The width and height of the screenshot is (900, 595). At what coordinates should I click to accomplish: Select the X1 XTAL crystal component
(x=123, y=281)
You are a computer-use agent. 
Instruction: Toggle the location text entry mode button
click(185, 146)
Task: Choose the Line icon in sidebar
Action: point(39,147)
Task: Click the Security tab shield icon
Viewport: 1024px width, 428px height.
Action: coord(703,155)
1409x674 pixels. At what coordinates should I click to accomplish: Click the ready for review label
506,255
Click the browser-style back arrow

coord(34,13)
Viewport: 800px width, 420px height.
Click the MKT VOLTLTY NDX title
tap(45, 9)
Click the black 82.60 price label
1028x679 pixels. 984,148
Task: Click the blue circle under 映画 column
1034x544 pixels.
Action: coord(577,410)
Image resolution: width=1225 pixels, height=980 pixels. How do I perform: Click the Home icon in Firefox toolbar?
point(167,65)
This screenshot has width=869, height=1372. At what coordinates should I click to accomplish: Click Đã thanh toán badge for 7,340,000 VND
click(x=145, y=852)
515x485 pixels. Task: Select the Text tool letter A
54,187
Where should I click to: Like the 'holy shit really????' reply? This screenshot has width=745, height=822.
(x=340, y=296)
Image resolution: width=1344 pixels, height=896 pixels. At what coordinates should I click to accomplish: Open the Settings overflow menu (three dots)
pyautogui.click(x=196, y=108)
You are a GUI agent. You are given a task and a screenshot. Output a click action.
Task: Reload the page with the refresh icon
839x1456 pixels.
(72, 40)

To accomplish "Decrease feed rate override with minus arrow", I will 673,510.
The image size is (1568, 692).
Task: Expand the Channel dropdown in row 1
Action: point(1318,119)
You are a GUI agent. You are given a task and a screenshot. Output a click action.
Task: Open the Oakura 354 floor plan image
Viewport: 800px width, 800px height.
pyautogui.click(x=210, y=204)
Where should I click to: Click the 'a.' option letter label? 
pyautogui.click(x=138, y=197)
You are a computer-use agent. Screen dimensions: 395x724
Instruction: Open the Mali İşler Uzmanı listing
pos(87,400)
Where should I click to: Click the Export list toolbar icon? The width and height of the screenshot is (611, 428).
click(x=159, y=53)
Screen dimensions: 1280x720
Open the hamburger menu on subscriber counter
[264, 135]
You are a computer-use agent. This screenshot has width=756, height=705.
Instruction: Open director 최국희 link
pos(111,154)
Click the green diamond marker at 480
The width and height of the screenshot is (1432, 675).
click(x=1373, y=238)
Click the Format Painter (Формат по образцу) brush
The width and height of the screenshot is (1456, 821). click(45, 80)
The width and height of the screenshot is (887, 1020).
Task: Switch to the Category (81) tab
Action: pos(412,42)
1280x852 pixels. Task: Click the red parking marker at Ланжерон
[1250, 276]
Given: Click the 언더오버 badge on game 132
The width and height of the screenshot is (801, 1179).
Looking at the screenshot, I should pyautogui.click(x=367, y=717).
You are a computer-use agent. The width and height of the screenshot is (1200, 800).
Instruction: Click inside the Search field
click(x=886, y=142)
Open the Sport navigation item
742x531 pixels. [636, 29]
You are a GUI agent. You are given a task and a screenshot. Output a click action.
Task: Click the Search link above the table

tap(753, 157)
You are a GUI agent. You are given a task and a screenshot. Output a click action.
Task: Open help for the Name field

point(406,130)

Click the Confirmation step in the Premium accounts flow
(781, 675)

YOUR TASK: Reproduce the data above in full. Leave nothing out.

EXPECTED ANSWER:
The width and height of the screenshot is (900, 595). At what coordinates should I click to accomplish: Select the X1 XTAL crystal component
(x=123, y=281)
You are a computer-use agent. 
Instruction: Toggle the location text entry mode button
click(185, 146)
Task: Choose the Line icon in sidebar
Action: point(39,147)
Task: Click the Security tab shield icon
Viewport: 1024px width, 428px height.
Action: coord(703,155)
1409x674 pixels. At what coordinates should I click to accomplish: Click the ready for review label
506,255
Click the browser-style back arrow

coord(34,13)
Viewport: 800px width, 420px height.
Click the MKT VOLTLTY NDX title
tap(45, 9)
Click the black 82.60 price label
1028x679 pixels. 984,148
Task: Click the blue circle under 映画 column
1034x544 pixels.
Action: coord(577,410)
Image resolution: width=1225 pixels, height=980 pixels. How do I perform: Click the Home icon in Firefox toolbar?
point(167,65)
This screenshot has width=869, height=1372. At what coordinates should I click to accomplish: Click Đã thanh toán badge for 7,340,000 VND
click(x=145, y=852)
515x485 pixels. Task: Select the Text tool letter A
54,187
Where should I click to: Like the 'holy shit really????' reply? This screenshot has width=745, height=822.
(x=340, y=296)
Image resolution: width=1344 pixels, height=896 pixels. At what coordinates should I click to accomplish: Open the Settings overflow menu (three dots)
pyautogui.click(x=196, y=108)
You are a GUI agent. You are given a task and a screenshot. Output a click action.
Task: Reload the page with the refresh icon
839x1456 pixels.
(72, 40)

To accomplish "Decrease feed rate override with minus arrow", I will 673,510.
The image size is (1568, 692).
Task: Expand the Channel dropdown in row 1
Action: point(1318,119)
You are a GUI agent. You are given a task and a screenshot. Output a click action.
Task: Open the Oakura 354 floor plan image
Viewport: 800px width, 800px height.
pyautogui.click(x=210, y=204)
Where should I click to: Click the 'a.' option letter label? 
pyautogui.click(x=138, y=197)
You are a computer-use agent. Screen dimensions: 395x724
Instruction: Open the Mali İşler Uzmanı listing
pos(87,400)
Where should I click to: Click the Export list toolbar icon? The width and height of the screenshot is (611, 428).
click(x=159, y=53)
Screen dimensions: 1280x720
Open the hamburger menu on subscriber counter
[264, 135]
You are a computer-use agent. This screenshot has width=756, height=705.
Instruction: Open director 최국희 link
pos(111,154)
Click the green diamond marker at 480
The width and height of the screenshot is (1432, 675).
click(x=1373, y=238)
Click the Format Painter (Формат по образцу) brush
The width and height of the screenshot is (1456, 821). click(45, 80)
The width and height of the screenshot is (887, 1020).
Task: Switch to the Category (81) tab
Action: pos(412,42)
1280x852 pixels. Task: Click the red parking marker at Ланжерон
[1250, 276]
Given: Click the 언더오버 badge on game 132
The width and height of the screenshot is (801, 1179).
Looking at the screenshot, I should pyautogui.click(x=367, y=717).
You are a computer-use agent. The width and height of the screenshot is (1200, 800).
Instruction: Click inside the Search field
click(x=886, y=142)
Open the Sport navigation item
742x531 pixels. [636, 29]
You are a GUI agent. You are given a task and a screenshot. Output a click action.
Task: Click the Search link above the table

tap(753, 157)
You are a GUI agent. You are given a task and a screenshot. Output a click action.
Task: Open help for the Name field

point(406,130)

Click the Confirmation step in the Premium accounts flow
(781, 675)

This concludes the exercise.